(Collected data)
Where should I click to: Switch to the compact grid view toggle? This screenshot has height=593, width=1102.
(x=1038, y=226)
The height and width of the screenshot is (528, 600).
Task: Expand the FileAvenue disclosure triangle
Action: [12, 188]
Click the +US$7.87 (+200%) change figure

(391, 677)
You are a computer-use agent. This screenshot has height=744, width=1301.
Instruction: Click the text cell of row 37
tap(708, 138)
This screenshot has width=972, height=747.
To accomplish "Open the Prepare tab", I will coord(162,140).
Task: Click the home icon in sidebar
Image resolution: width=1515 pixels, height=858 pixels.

WORK TASK ::
An exact restatement of all the entries above is needed.

WRITTEN RESPONSE ::
Where should I click to: Switch to the compact grid view toggle? This screenshot has height=593, width=1102.
(x=1038, y=226)
The height and width of the screenshot is (528, 600).
Task: Expand the FileAvenue disclosure triangle
Action: [12, 188]
Click the +US$7.87 (+200%) change figure

(391, 677)
You are a computer-use agent. This screenshot has height=744, width=1301.
Instruction: Click the text cell of row 37
tap(708, 138)
This screenshot has width=972, height=747.
To accomplish "Open the Prepare tab", I will coord(162,140).
Task: Click the home icon in sidebar
Image resolution: width=1515 pixels, height=858 pixels.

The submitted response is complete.